- **Data to examine**
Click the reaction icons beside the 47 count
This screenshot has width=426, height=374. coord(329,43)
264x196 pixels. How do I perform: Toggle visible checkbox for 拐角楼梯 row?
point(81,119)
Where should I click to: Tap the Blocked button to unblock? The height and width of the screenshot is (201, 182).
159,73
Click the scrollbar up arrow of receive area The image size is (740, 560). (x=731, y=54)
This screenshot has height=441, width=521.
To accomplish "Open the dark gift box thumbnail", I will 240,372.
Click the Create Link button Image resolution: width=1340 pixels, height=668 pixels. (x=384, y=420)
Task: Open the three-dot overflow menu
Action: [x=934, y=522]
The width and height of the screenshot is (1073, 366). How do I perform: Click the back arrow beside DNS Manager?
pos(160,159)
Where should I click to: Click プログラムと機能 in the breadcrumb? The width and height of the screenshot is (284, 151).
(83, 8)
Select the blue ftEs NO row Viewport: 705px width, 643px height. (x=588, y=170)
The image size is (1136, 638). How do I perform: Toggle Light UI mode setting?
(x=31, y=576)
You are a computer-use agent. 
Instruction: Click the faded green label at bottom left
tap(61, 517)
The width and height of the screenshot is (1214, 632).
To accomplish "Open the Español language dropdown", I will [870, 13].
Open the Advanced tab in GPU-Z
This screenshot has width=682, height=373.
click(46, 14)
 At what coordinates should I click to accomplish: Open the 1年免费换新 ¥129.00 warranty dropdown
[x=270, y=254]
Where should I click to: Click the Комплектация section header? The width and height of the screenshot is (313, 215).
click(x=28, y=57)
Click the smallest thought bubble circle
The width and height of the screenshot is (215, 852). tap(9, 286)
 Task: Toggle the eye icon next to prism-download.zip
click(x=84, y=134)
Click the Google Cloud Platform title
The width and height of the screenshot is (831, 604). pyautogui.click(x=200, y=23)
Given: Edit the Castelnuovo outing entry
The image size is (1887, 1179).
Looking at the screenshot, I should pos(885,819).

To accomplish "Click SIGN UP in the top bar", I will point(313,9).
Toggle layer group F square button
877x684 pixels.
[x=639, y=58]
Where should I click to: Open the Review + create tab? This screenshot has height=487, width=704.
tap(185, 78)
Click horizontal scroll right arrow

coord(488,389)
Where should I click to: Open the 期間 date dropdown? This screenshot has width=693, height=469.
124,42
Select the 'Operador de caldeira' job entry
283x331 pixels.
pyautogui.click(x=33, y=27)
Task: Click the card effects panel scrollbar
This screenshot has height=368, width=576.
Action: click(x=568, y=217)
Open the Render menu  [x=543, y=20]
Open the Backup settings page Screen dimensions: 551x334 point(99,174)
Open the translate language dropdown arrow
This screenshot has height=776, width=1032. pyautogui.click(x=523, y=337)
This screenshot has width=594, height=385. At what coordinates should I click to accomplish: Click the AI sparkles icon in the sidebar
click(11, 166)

- **Task objective**
Note each line of the material holding "entry" and copy it out.

- **Exercise answer**
Given: Edit the Castelnuovo outing entry
Select the 'Operador de caldeira' job entry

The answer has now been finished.